Introduction#
Self-attention-based architectures, such as Transformers, were initially developed for natural language processing. In contrast, convolutional neural networks (CNNs) have long dominated computer vision tasks.
Attempts to integrate self-attention with convolutional models initially yielded poor results. The Vision Transformer (ViT) introduces a new approach by splitting an image into patches, linearly embedding each patch, and feeding the resulting sequence into a standard Transformer.
- Patch \( \approx \) Token
- Poor performance on mid-sized datasets like ImageNet
- Lacks inductive biases present in CNNs:
- Translation equivariance: outputs shift consistently with translated inputs
- Locality: emphasizes spatially adjacent features
However, with sufficiently large datasets, ViTs achieve strong performance.
Methodology#

Vision Transformer (ViT)#
Patch Embedding:
- Flatten the input image into non-overlapping fixed-size patches.
- Linearly project each patch into a vector.

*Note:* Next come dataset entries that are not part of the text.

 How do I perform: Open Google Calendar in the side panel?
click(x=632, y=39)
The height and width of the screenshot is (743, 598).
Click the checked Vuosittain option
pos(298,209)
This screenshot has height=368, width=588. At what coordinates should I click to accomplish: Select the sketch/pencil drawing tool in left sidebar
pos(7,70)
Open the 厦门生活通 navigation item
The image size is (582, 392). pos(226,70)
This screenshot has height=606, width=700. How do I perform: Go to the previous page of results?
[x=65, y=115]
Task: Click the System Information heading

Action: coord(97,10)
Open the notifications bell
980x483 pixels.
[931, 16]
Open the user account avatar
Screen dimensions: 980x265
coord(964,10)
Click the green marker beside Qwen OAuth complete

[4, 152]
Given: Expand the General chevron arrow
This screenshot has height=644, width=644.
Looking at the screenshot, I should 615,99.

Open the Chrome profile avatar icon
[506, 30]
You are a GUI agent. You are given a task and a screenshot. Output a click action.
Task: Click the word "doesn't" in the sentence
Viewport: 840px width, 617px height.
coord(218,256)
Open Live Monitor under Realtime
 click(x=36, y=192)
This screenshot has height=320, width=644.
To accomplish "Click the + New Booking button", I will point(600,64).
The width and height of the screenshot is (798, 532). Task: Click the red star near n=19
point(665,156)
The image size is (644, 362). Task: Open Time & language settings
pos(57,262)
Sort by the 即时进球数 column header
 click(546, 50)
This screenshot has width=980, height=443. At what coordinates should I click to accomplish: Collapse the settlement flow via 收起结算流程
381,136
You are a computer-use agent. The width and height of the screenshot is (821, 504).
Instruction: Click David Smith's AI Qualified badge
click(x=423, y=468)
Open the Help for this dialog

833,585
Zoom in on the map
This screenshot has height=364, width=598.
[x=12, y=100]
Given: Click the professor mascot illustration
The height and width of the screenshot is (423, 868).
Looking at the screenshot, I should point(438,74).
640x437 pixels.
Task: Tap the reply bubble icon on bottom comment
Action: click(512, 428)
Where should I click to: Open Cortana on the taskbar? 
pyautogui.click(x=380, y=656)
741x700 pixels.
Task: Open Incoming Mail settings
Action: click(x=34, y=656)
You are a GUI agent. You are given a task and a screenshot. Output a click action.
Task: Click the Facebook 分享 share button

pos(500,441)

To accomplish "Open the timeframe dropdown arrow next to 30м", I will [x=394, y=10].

- \( \mathbf{x}_p \in \mathbb{R}^{H \times W \times C} \rightarrow \mathbf{x}_p \in \mathbb{R}^{N \times (P^2 \cdot C)} \), where \( N \) is the number of patches.
- Each patch is projected to a constant latent dimension \( D \).
Class Token:
- A learnable classification token ([CLS]) is prepended to the input sequence.
- Acts as an aggregate representation, similar to BERT.
Positional Embedding:
- 1D learnable positional embeddings are added to retain spatial order.
- 2D positional embeddings offer limited additional benefit.
Transformer Encoder:
- Composed of alternating layers of multi-headed self-attention (MSA) and MLP blocks.
- Includes residual connections and LayerNorm.
Classification Head:
- The final representation of the [CLS] token is passed through an MLP for classification.
Architecture#
$$ z_0 = [x_{\text{class}}; x_p^1 E; x_p^2 E; \cdots; x_p^N E] + E_{\text{pos}} \tag{1} $$
$$ E \in \mathbb{R}^{(P^2 \cdot C) \times D}, \quad E_{\text{pos}} \in \mathbb{R}^{(N+1) \times D} $$
$$ z_{\ell}’ = \mathrm{MSA}(\mathrm{LN}(z_{\ell - 1})) + z_{\ell - 1}, \quad \ell = 1, \ldots, L \tag{2} $$
$$ z_{\ell} = \mathrm{MLP}(\mathrm{LN}(z_{\ell}’)) + z_{\ell}’, \quad \ell = 1, \ldots, L \tag{3} $$
$$ y = \mathrm{LN}(z_L^0) \tag{4} $$
Inductive Biases in ViT#
Though ViT lacks explicit inductive biases like CNNs, the architecture learns both local and global features:
- MSA captures long-range dependencies.
- MLP layers encourage local interactions.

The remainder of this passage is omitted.